Thirteen Navy and Air Force veterans who served during World War II, the Korean War and the Vietnam War were honored Thursday at the Roseburg National Cemetery Annex. It was the last of three days of services for 28 veterans whose remains were forgotten on a shelf for decades at a local mortuary.

The remains were rediscovered through the research of Douglas County Veterans Forum member Carol Hunt and retired Roseburg National Cemetery technician Gigi Grimes Shannon. It’s one of the largest groups of unclaimed veterans remains ever to have been recovered in the state.

Their efforts concluded with all the veterans receiving memorials with full military honors. It also wound up reuniting the remains of three of the veterans with their loved ones. One of those veterans, Ulysses Brown, turned out to have been a member of the Karuk Tribe of Northern California.

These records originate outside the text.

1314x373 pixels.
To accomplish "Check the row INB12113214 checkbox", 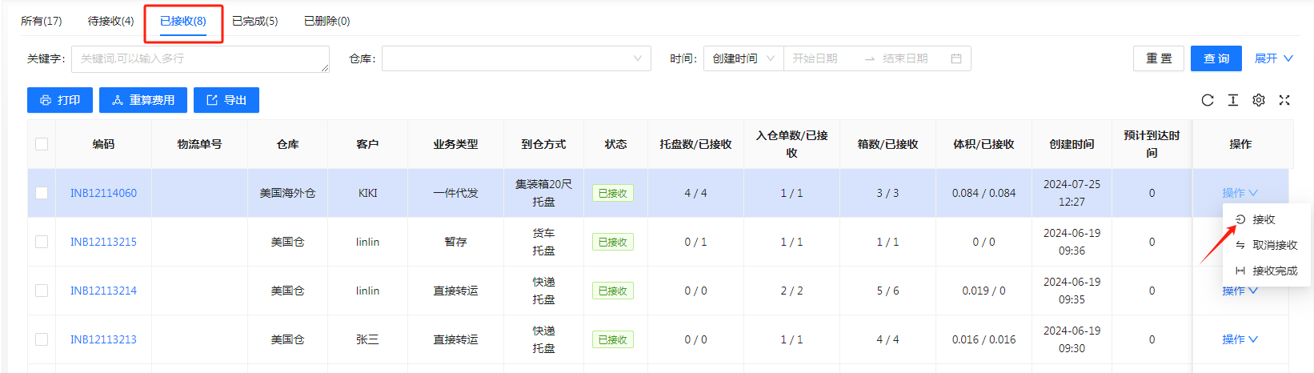I will coord(42,291).
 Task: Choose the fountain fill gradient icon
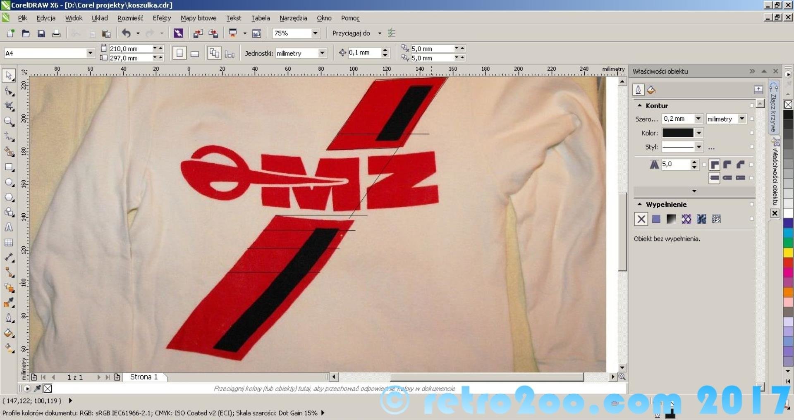pyautogui.click(x=671, y=219)
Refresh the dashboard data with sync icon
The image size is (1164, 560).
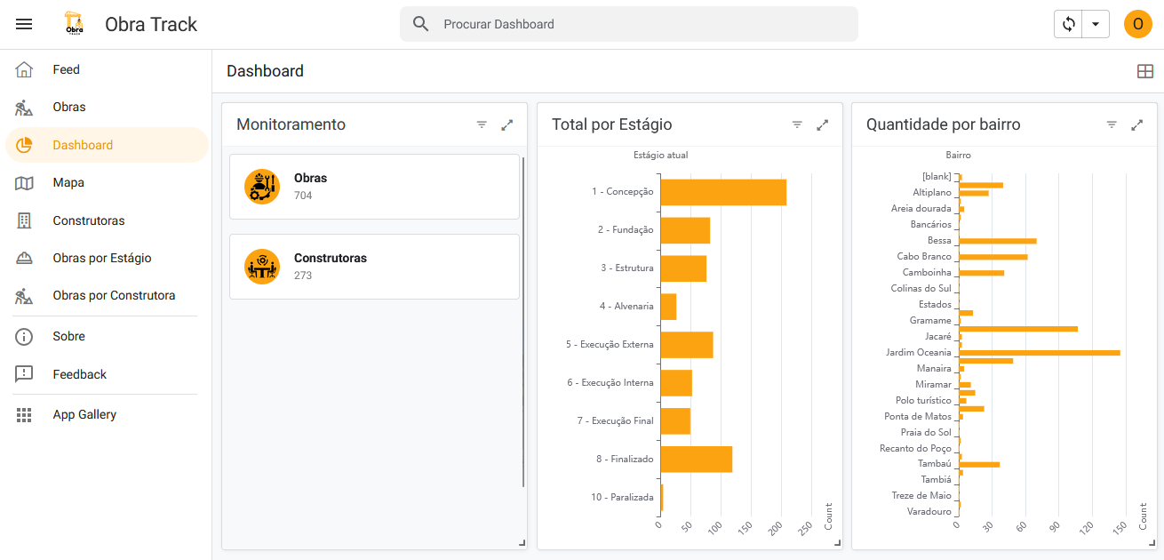[1068, 24]
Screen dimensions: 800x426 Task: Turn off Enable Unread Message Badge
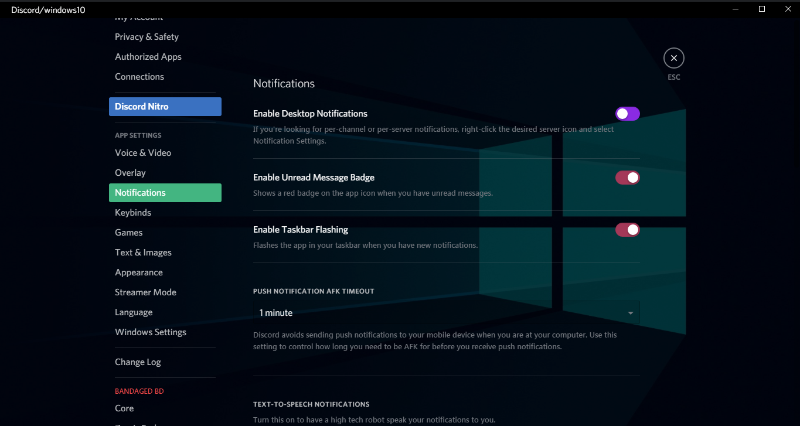tap(627, 177)
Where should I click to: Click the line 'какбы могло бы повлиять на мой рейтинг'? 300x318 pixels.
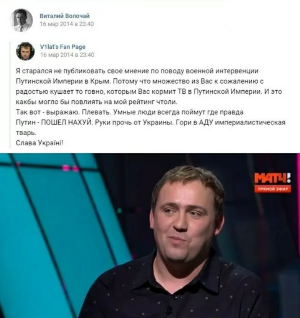97,102
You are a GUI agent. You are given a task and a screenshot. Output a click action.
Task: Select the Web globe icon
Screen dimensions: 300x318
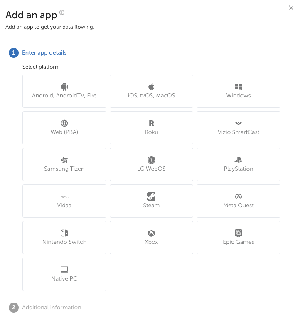click(64, 123)
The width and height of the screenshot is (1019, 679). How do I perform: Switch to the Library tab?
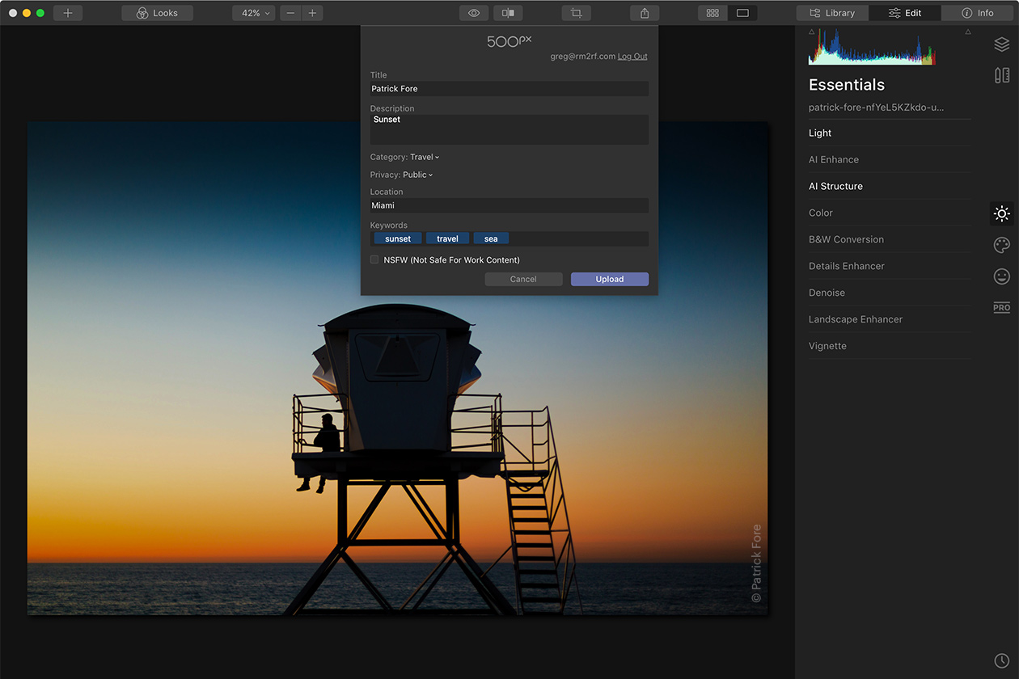coord(832,13)
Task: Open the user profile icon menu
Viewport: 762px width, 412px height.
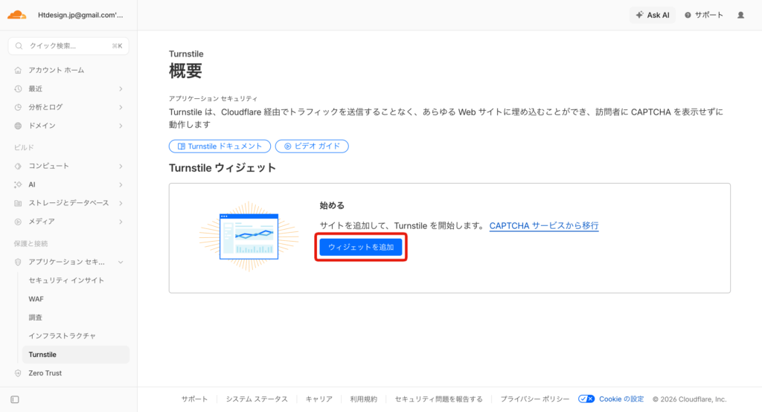Action: click(740, 15)
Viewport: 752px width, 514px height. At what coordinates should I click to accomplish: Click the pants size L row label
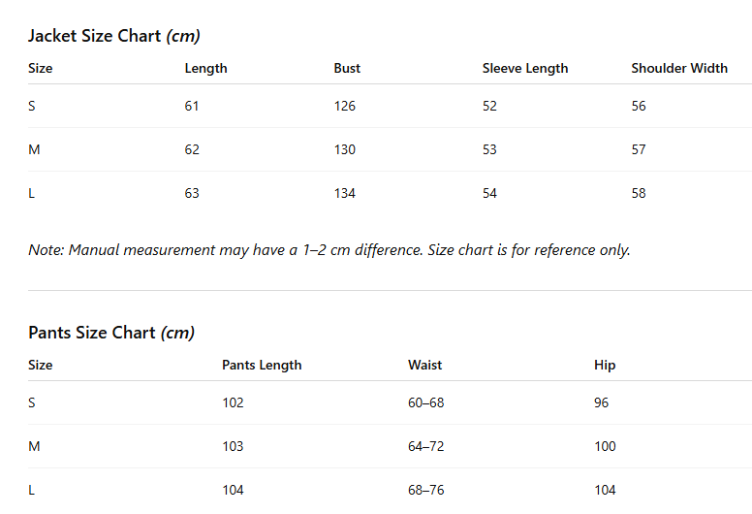point(31,490)
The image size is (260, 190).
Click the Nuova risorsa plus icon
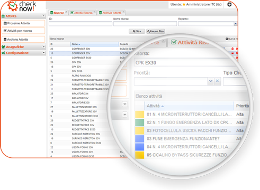[x=227, y=39]
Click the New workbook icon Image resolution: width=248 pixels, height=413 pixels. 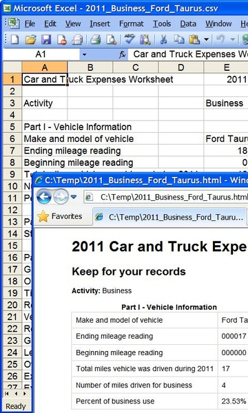coord(14,39)
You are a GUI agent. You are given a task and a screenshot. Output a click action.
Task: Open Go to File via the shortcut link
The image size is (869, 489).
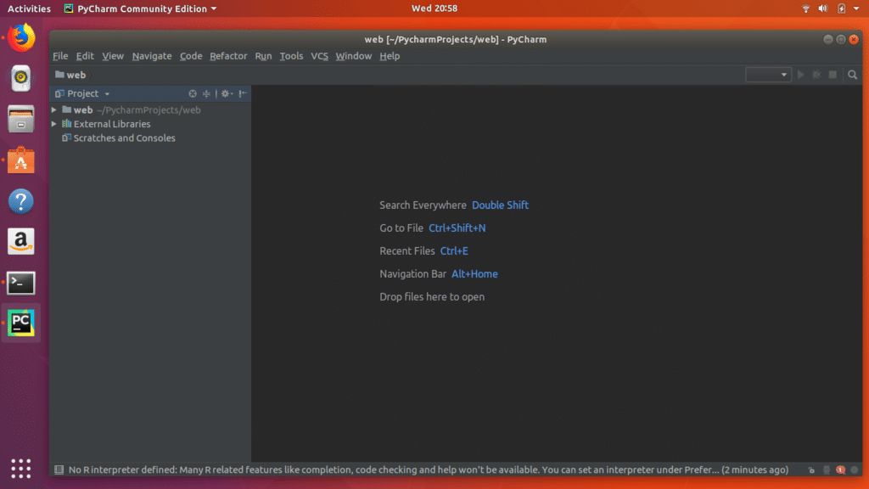457,228
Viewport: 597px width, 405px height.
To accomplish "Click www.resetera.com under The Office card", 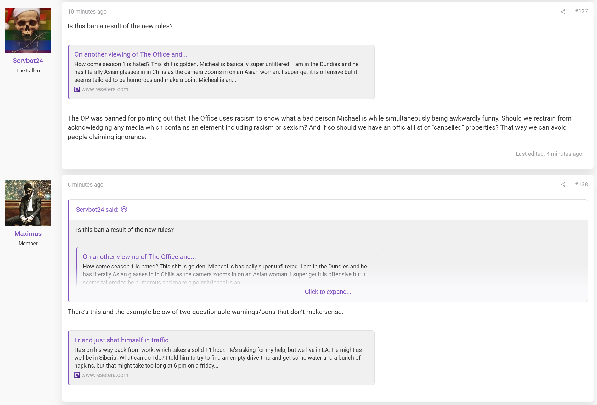I will pyautogui.click(x=105, y=89).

Following the ceremony, Patriot Guard Riders planned to transport Brown’s ashes and a folded flag to California so he could be restored to his tribe. Brown’s sister had searched for him for decades but sadly died a few years before his ashes were rediscovered. A member of the Cow Creek Band of Umpqua Tribe of Indians, Ryan Bouchard, accepted Brown’s flag on behalf of the Karuk Tribe at Thursday’s ceremony.

Also attending Thursday’s ceremony were Nancy Gile, the daughter of veteran Robert “Red” Young, who served in the years between World War II and the Korean War and died of a heart attack in 1982. Gile’s sister Vonnie Davis, brother David Young, and other relatives also attended.

Gile told The News-Review last month the funeral director at Chapel of the Firs promised her mother he would spread her father’s ashes. Gile was horrified to learn that his remains had instead sat on a shelf for four decades before being rediscovered.

On Thursday, Gile accepted a folded flag for her father.

“It was amazing,” she said of the service afterward. “It helps give us closure again. It was beautiful.”

The family plans to scatter Young’s ashes at a meadow near Lemolo Lake, where he had fond memories of hunting with his father.

Accepting the flag for 11 veterans Thursday was Douglas County Veterans Service Office Director Mary Newman-Keyes, who was named official next-of-kin for all whose families could not be identified. Newman-Keyes delivered the obituary for all the veterans, mostly pieced together from old obituaries.

John Allread served in the Navy from April 1942 to February 1944 during World War II. He was born Feb. 18, 1923 in Montana and in March 1963 married LaVerne Baker. He moved to Roseburg in 1975 and then to Sutherlin. He was a member of the American Legion, the Disabled American Veterans and the VFW in Roseburg. He died May 15, 1985, at age 62.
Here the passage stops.